PCCLD currently is taking final steps constructing three new libraries in underserved areas of our county. As we count down the days until these new libraries open to the public, I recently had a unique opportunity to see this effort in a different light.
In July, I worked onsite in a remote village in Guatemala with a group helping build a new community library. I learned many things there, including what we take for granted here in our community can be a luxury somewhere else.
Guatemala is located in a historically rich region, where the indigenous Maya civilization dates back more than two-thousand years with a written language, beautiful works of art, sophisticated practices in mathematics and astronomy, advanced architectural and construction techniques and more. Today, however, Guatemala is a poor country where individual families possess only about five percent of the earning power compared with the typical household in the USA. The people of Guatemala were long subjugated by the Spanish and more recently the area was torn by civil war for nearly forty years from 1960 until the late 1990s. The country’s economy today principally is tied to agriculture and textiles, but it lacks some basic modern infrastructure such as reliable electricity, available machinery and potable water. When peace finally came to Guatemala, many citizens for the first time were guaranteed certain basic rights that we accept as a given in the USA, such as access to public education that only recently has become available to most citizens there through sixth grade.

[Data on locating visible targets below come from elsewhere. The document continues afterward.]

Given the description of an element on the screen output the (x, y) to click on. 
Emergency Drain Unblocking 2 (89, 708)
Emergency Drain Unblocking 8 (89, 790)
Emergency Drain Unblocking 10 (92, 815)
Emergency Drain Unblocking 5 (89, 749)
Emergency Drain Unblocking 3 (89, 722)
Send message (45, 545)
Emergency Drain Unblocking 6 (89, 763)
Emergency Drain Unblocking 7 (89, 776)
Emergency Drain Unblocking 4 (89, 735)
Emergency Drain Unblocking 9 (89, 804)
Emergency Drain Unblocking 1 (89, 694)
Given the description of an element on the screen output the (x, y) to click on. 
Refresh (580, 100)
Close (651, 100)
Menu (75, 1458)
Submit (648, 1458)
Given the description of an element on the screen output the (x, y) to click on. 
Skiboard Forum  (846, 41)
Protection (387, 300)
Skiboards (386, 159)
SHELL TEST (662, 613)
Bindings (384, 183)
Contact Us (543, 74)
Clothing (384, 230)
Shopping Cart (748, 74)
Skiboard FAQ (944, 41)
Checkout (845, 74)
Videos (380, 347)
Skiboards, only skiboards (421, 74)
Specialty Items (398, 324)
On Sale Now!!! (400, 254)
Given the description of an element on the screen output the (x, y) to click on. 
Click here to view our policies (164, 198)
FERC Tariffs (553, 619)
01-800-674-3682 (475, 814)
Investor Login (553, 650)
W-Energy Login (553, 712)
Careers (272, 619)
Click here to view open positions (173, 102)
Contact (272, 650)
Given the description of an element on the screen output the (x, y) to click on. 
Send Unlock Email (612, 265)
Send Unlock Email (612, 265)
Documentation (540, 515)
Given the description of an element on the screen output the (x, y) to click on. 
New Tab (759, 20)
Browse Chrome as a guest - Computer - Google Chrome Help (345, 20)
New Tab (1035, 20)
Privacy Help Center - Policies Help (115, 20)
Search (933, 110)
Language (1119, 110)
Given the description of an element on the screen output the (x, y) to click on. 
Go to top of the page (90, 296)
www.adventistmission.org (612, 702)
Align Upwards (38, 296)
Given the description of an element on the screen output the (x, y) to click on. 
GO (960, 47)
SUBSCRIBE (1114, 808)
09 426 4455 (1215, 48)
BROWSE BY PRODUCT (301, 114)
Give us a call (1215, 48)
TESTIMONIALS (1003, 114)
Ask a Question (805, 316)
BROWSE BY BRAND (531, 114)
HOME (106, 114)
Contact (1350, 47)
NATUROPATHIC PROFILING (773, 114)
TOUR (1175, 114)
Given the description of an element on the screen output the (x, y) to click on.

Today, with peace in their nation, there are significant efforts underway to modernize Guatemala. This includes work to establish schools and libraries. My recent time there—along with members of the Pueblo Rotary Club and others—was part of a much bigger effort to provide the citizens of the area with improved access to education, information and literacy.
We worked mainly on preliminary construction of a library in Panimachivac, a community located in the distant highlands of the country, but we also visited the site of a recently completed community library that was a year in the making in the village of La Loma. Almost all work there is done by hand with very little machinery and only basic tools. Our USA team worked on the library during the day, and we were joined by villagers in the late afternoon as they returned from their daily toil in neighboring agricultural fields. Our effort was coordinated by PAVA, an in-country non-profit organization dedicated to helping the people of Guatemala.
I could not help but compare my daily life in Pueblo with the locals I worked alongside in Panimachivac and met in La Loma. Many of the things that we accept as given here are luxuries there, such as indoor plumbing, motorized transportation, professional healthcare, and so on.
Even our relatively modest contribution to enable greater access to information and literacy is important. One story can help illustrate this. Only the younger generation there commonly enjoys access to education. This means older people are often illiterate. So, it is meaningful now when a young girl in the village of La Loma can take out a book from the new library there on a topic like astronomy. She had learned to read in school and took the book home to read to her father, who is illiterate. He told her that although he had seen the stars, moon and sun, he never knew until that moment beyond what he saw in the sky.
My visit to Guatemala provided me with a fresh view of the rich life and opportunities afforded us here in the USA, which are what dreams are made of in places like Panimachivac and La Loma. It reinforced for me the universal value of free and open access to information, the joy of reading, and the importance of libraries, not only here in Pueblo but also around the world.